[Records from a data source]
■ ■ ■ ■ ■

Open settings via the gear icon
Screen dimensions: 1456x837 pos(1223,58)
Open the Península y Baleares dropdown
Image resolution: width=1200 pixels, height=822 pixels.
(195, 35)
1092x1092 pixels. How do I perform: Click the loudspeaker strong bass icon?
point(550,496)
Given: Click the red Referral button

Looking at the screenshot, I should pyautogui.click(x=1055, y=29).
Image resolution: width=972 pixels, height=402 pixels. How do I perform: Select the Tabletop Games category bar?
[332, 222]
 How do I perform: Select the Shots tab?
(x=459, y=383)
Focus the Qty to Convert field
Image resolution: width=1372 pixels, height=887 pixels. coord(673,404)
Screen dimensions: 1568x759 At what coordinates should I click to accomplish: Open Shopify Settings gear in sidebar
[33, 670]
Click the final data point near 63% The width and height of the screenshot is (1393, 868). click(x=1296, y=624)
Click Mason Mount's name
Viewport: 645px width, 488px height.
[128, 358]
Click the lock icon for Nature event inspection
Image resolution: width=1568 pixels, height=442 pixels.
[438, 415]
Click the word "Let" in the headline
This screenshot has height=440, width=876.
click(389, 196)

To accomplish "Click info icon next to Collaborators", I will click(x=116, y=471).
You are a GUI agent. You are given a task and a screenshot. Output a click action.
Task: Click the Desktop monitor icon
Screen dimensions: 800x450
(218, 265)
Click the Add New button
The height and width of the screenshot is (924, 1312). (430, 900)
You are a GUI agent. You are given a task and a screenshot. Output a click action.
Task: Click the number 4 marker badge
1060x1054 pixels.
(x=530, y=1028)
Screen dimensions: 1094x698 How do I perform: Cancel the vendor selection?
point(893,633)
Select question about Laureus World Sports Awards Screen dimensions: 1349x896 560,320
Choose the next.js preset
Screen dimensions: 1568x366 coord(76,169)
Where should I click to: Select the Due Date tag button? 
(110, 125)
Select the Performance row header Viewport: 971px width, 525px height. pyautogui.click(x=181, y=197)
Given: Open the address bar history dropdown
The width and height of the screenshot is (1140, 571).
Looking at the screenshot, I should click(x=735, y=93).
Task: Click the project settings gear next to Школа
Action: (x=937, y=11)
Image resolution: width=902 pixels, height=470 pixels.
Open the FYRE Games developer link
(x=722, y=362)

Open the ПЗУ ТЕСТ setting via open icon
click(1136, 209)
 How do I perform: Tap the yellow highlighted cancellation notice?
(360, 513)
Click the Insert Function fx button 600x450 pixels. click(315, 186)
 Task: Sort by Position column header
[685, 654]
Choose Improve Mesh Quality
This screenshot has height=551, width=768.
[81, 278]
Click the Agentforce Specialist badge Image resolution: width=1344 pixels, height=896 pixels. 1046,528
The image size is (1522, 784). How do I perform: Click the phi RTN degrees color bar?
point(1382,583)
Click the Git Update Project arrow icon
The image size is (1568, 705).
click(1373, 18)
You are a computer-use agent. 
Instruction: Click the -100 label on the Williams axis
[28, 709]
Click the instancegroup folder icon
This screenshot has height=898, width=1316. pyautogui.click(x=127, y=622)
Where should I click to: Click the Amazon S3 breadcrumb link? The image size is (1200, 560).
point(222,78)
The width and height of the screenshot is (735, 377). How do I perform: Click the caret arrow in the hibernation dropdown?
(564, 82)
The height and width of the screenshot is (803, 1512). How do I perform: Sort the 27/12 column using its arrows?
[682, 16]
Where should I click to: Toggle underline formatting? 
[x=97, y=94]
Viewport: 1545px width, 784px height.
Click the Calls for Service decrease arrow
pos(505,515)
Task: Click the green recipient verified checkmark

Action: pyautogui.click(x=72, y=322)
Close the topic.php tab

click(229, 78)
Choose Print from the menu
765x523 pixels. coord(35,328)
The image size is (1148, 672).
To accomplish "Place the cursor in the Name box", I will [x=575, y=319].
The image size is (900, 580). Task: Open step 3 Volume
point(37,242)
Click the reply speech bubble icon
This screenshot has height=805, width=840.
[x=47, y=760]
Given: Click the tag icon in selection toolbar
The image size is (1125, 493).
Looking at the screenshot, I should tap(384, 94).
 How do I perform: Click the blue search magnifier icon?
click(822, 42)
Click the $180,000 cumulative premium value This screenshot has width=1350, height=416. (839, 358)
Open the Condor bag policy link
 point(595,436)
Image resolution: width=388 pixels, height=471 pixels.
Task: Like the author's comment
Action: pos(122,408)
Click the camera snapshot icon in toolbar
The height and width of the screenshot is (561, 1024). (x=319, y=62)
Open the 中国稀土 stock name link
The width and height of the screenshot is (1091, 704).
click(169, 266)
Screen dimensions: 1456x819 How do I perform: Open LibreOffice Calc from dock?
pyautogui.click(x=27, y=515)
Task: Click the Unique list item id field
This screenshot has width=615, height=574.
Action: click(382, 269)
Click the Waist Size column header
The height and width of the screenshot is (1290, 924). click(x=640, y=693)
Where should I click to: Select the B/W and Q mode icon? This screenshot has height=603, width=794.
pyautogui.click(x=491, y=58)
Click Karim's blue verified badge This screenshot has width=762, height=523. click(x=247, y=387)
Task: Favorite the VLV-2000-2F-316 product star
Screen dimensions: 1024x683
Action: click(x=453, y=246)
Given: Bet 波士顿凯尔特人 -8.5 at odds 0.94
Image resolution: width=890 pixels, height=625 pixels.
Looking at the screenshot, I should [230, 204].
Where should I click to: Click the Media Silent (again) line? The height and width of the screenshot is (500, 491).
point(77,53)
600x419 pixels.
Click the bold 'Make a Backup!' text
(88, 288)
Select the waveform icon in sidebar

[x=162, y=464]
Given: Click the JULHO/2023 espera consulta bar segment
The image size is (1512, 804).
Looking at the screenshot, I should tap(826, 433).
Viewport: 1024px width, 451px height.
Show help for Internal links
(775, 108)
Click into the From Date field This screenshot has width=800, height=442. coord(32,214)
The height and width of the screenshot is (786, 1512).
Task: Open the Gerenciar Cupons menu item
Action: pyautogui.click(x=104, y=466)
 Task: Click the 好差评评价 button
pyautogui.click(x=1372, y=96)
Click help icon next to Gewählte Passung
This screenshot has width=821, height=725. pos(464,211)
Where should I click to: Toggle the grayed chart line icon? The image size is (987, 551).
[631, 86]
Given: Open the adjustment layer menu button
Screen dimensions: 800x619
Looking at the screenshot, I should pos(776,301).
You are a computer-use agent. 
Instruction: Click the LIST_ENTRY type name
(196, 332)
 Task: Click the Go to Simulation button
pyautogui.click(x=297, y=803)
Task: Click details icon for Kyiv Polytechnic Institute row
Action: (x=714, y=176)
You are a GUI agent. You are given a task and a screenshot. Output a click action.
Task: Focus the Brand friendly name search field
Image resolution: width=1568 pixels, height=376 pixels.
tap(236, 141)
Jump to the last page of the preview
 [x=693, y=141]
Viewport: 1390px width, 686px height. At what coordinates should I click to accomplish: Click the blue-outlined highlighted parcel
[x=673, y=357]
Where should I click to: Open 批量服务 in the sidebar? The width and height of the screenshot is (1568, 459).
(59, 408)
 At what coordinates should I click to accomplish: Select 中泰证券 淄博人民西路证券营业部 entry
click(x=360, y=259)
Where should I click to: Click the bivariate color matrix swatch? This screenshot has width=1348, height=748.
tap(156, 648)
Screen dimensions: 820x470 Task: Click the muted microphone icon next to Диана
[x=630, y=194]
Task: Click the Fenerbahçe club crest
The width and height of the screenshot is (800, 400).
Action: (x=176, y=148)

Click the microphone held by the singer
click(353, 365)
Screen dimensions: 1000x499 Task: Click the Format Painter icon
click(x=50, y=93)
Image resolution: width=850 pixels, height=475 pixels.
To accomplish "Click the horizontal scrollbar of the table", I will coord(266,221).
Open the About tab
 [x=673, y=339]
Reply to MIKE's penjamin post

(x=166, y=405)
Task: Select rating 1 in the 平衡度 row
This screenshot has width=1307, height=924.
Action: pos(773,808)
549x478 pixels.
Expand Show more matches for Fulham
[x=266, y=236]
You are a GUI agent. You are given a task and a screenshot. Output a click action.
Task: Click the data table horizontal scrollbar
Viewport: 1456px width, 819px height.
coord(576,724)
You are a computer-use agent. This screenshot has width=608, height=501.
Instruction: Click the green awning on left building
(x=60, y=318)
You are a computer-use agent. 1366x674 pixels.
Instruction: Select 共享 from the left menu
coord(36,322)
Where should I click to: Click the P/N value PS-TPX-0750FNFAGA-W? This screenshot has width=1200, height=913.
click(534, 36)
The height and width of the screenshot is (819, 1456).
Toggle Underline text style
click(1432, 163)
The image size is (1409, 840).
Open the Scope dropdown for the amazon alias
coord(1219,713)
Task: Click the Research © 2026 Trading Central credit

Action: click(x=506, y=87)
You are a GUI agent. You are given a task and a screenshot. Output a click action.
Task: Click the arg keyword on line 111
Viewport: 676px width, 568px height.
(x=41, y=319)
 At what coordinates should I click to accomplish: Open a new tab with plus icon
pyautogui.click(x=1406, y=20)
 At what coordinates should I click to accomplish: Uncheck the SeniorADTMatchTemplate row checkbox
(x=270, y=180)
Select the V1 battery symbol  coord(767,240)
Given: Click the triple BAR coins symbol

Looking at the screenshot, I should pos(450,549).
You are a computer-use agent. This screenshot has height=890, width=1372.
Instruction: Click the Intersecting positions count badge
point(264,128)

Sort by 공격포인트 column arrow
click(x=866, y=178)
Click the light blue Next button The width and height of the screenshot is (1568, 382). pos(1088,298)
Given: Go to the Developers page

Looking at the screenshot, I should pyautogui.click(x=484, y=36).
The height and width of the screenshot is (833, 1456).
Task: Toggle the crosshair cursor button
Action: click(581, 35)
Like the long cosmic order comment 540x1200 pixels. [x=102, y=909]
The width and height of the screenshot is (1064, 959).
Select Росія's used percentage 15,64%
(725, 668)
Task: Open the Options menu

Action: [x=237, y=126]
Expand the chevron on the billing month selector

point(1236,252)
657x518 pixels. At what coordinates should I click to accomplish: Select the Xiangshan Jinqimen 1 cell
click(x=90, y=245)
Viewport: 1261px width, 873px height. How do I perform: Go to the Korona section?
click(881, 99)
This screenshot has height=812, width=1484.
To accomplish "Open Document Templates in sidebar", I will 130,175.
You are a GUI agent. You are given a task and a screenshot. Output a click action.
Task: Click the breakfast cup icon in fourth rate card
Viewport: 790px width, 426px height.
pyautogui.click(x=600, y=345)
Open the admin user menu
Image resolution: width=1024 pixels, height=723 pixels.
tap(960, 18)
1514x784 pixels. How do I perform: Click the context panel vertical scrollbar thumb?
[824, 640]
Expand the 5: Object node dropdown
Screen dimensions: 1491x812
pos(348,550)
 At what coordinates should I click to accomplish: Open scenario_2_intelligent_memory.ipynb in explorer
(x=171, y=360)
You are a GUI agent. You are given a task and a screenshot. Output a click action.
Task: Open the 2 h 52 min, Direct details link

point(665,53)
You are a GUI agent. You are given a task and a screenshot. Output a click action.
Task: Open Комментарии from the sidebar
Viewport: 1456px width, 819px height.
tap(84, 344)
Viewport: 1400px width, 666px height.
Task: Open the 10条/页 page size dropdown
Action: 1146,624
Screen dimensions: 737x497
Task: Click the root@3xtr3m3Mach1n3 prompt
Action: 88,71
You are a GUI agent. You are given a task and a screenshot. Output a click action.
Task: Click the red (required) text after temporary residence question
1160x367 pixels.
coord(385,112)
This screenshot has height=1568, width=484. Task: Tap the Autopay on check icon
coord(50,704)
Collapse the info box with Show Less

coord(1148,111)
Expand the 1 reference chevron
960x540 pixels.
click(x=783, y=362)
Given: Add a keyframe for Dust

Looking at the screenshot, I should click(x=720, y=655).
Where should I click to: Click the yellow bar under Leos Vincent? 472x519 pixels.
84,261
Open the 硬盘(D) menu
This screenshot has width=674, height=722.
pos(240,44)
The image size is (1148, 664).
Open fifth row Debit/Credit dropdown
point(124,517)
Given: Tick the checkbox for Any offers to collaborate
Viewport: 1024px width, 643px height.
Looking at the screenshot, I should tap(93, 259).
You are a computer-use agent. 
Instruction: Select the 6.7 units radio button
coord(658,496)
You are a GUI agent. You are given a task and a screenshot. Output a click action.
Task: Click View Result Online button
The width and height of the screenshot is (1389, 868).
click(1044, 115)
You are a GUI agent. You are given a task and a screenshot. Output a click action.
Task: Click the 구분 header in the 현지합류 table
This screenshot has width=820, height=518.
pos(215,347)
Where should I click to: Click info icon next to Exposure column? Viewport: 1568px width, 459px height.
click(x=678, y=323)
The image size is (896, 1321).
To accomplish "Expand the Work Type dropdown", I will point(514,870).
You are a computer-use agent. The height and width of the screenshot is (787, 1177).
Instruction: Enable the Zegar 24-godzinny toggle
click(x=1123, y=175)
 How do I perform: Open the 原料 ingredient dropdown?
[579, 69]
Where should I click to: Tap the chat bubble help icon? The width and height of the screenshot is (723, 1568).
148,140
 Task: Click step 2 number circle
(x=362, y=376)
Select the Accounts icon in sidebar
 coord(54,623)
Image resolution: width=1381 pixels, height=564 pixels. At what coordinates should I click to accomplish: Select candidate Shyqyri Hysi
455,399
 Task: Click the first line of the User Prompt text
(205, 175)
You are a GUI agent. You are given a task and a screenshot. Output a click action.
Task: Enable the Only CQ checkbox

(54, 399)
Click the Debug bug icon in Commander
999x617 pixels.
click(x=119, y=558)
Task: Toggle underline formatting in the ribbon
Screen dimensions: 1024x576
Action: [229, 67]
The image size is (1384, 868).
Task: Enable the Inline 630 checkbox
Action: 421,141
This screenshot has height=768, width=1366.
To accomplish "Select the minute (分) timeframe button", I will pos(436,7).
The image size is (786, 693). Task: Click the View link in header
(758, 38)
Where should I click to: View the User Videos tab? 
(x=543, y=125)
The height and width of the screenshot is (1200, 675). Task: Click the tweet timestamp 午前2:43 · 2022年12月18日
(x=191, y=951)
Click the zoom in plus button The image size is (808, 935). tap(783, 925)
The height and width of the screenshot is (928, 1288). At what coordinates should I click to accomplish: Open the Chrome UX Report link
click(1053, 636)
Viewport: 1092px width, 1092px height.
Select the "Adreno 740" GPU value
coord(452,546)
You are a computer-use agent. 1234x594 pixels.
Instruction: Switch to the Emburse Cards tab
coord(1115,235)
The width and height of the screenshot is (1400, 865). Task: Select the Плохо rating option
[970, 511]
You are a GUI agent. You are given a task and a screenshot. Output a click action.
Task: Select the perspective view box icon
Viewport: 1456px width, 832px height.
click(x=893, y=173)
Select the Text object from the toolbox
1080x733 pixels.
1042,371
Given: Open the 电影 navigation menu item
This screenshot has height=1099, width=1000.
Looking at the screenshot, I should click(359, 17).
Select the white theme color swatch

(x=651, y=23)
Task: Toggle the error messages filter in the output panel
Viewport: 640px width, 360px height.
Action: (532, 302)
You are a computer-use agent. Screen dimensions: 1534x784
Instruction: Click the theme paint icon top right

■ ■ ■ ■ ■

▶ EXERCISE DIRECTIONS: Put the lines of the items from the one containing "Where should I click to: Click info" through the one containing "coord(54,623)" into a JSON list of strings, one string per line, leaving out any blank lines.

▶ TASK RESPONSE:
[
  "Where should I click to: Click info icon next to Exposure column? Viewport: 1568px width, 459px height.",
  "click(x=678, y=323)",
  "The image size is (896, 1321).",
  "To accomplish \"Expand the Work Type dropdown\", I will point(514,870).",
  "You are a computer-use agent. The height and width of the screenshot is (787, 1177).",
  "Instruction: Enable the Zegar 24-godzinny toggle",
  "click(x=1123, y=175)",
  " How do I perform: Open the 原料 ingredient dropdown?",
  "[579, 69]",
  "Where should I click to: Tap the chat bubble help icon? The width and height of the screenshot is (723, 1568).",
  "148,140",
  " Task: Click step 2 number circle",
  "(x=362, y=376)",
  "Select the Accounts icon in sidebar",
  " coord(54,623)"
]